Thursday, 9 June 2011


Paul Anderson, Tribune column, 10 June 2011

When the Tories and Liberal Democrats stitched up their coalition a little more than a year ago, my immediate reaction was that it wouldn’t last. OK, the Tories and the Orange Book Lib Dems shared an ideological commitment to the free market and a smaller state – but too much divided the parties for the coalition to hold in the long run: constitutional reform, Europe, civil liberties, defence…” I’ll give it two years at most,” I confidently told a group of friends the day David Cameron and Nick Clegg staged their press conference in the Number Ten rose garden.

I started having second thoughts within a couple of weeks, and by Xmas I’d reached the conclusion that the coalition might just survive the full term. I wavered a bit in the final stages of the alternative vote referendum campaign, when Lib Dem anger at the nastiness of No To AV’s attacks on Clegg nearly boiled over. But in the past month I’ve become ever more convinced that the coalition will last until 2015.

The reason is simple: the Liberal Democrats have nowhere else to go. They were thrashed in the Scottish Parliament, Welsh Assembly and English local elections last month, and they are bumping along with 10 per cent support in the opinion polls. In a general election, they would, in the absence of an electoral pact, be reduced to a handful of MPs, and they know it. It’s possible to imagine them leaving the coalition without precipitating an immediate general election. Cameron might in certain circumstances decide to soldier on as prime minister of a minority government. But it’s much more plausible that he’d respond to a Lib Dem walk-out by going to the country. And that is something the Lib Dems will not want for as long as their support is in the doldrums.

▸ **Work to do**: Replace "opinion polls" with "polls of voters" in the part of the column that begins with the words containing "The reason is" and ends with "in the doldrums.", and write out that part again. These lines are not needed.

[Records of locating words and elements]

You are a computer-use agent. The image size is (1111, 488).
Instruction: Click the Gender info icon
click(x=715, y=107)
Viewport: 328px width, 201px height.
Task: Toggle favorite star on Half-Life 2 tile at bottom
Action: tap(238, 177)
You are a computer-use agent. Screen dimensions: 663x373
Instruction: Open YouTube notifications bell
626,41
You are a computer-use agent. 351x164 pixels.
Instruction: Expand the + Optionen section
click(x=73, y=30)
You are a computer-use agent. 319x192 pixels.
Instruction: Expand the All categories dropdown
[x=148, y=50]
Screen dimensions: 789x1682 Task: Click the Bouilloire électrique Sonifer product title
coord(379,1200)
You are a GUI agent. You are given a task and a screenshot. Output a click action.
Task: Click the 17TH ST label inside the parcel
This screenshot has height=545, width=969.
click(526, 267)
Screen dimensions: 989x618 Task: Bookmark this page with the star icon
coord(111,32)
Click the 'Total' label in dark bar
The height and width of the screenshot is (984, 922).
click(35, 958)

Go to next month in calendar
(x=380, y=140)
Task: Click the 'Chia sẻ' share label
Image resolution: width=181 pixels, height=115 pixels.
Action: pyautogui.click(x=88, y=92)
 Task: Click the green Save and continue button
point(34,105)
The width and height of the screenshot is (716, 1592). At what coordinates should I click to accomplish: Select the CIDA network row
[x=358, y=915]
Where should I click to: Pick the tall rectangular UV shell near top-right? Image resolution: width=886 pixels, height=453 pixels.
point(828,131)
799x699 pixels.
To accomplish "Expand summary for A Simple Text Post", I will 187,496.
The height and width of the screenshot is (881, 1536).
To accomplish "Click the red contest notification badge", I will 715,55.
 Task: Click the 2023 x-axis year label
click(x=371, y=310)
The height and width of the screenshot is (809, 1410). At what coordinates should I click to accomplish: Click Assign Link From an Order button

▸ **Answer for this exercise**:
The reason is simple: the Liberal Democrats have nowhere else to go. They were thrashed in the Scottish Parliament, Welsh Assembly and English local elections last month, and they are bumping along with 10 per cent support in the polls of voters. In a general election, they would, in the absence of an electoral pact, be reduced to a handful of MPs, and they know it. It’s possible to imagine them leaving the coalition without precipitating an immediate general election. Cameron might in certain circumstances decide to soldier on as prime minister of a minority government. But it’s much more plausible that he’d respond to a Lib Dem walk-out by going to the country. And that is something the Lib Dems will not want for as long as their support is in the doldrums.